**Instructions for the task:** Pictures should be omitted; restate word for word the lines from the one holding "This screenshot has height=500, width=660." through the last line of the entries below.

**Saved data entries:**
----

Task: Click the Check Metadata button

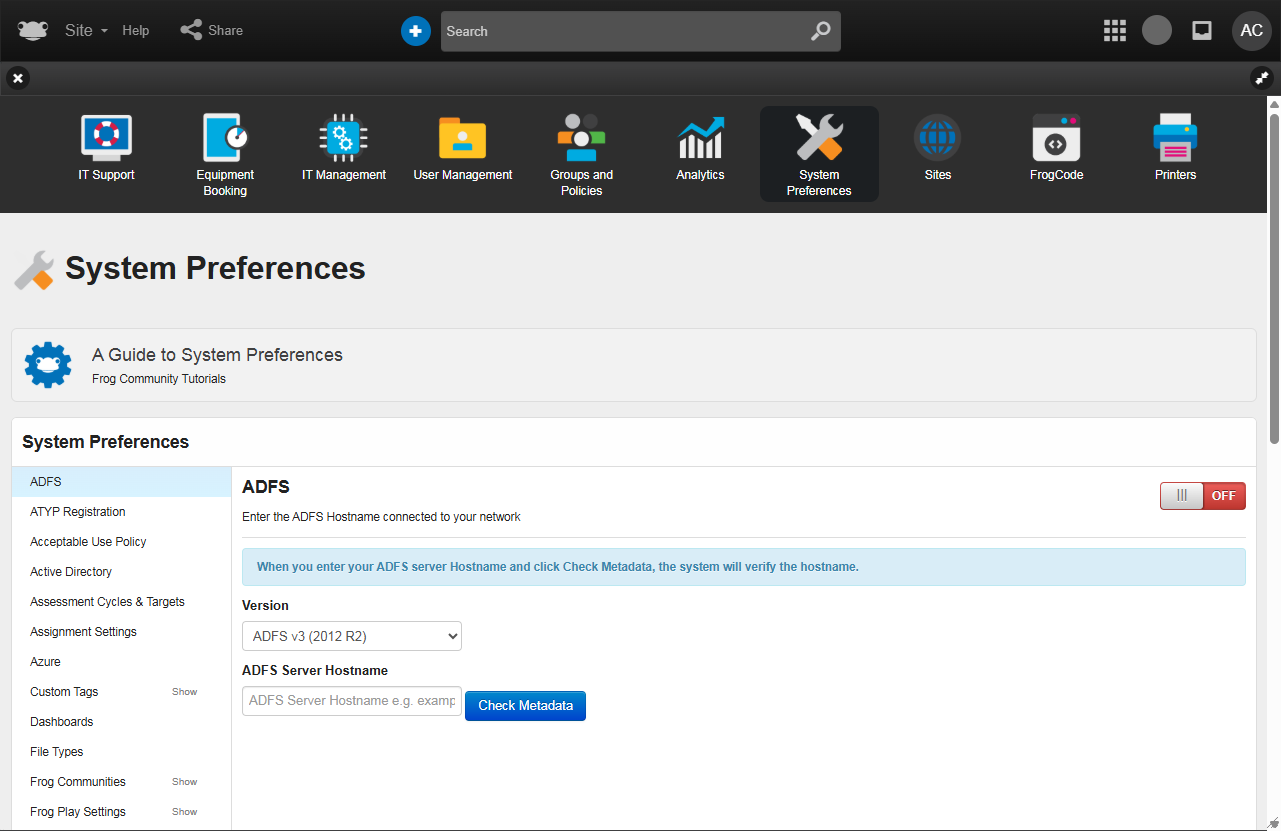Action: 525,706
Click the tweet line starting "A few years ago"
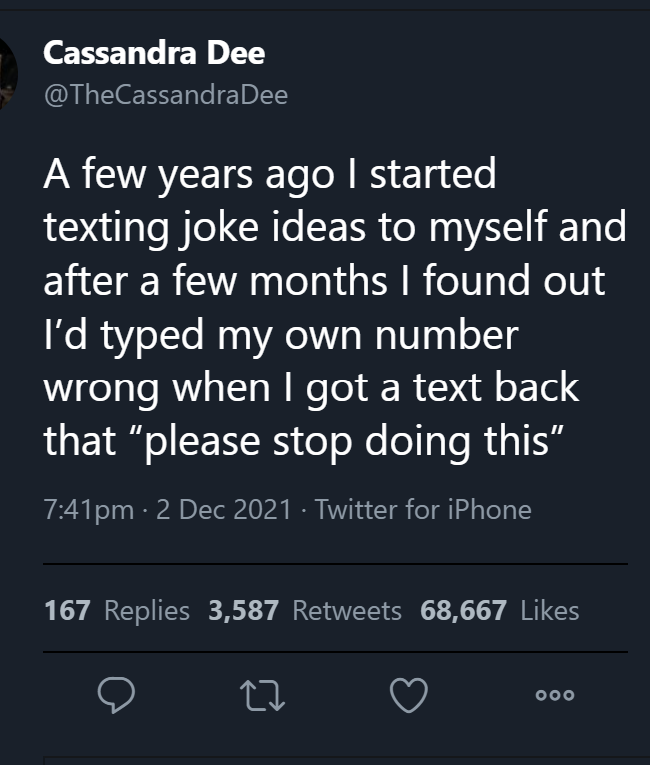The height and width of the screenshot is (765, 650). 270,175
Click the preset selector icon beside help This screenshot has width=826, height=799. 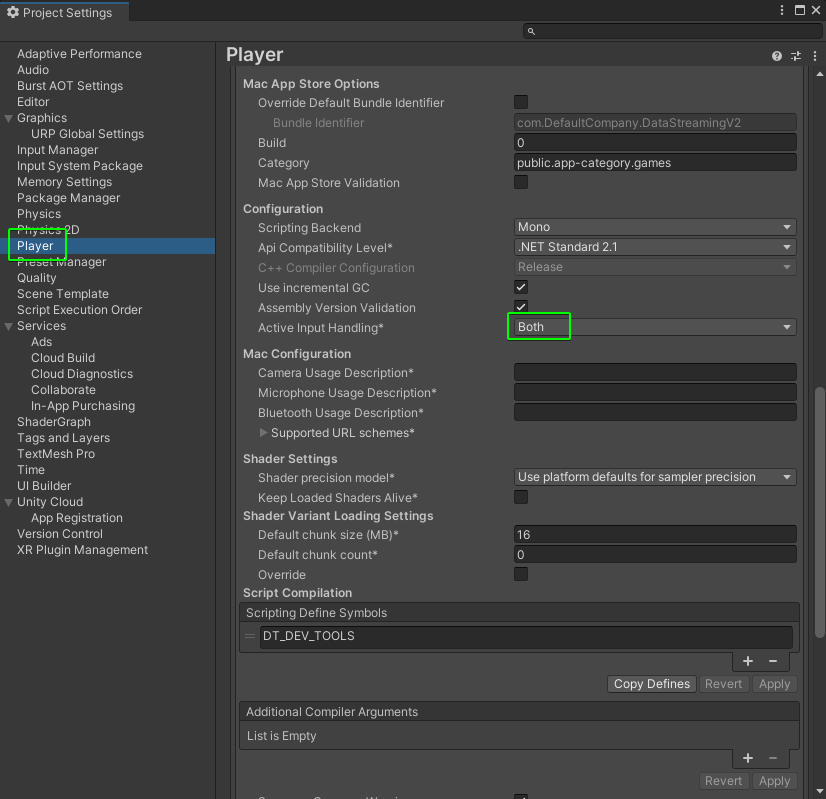[795, 55]
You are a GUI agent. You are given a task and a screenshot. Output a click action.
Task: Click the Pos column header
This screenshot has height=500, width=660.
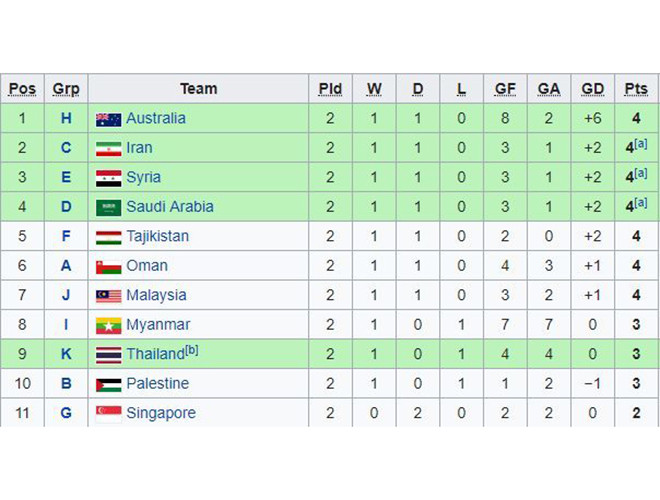[x=22, y=89]
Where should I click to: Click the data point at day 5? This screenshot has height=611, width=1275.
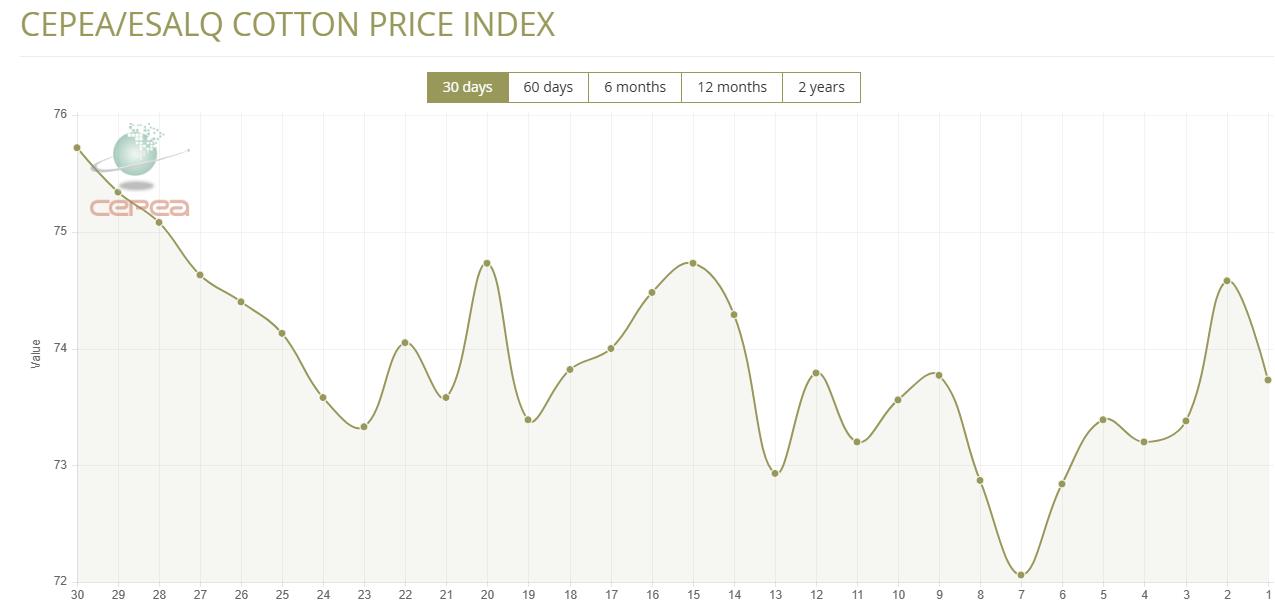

----

**Your solution:**
This screenshot has height=500, width=660.
[x=22, y=89]
Where should I click to: Click the data point at day 5? This screenshot has height=611, width=1275.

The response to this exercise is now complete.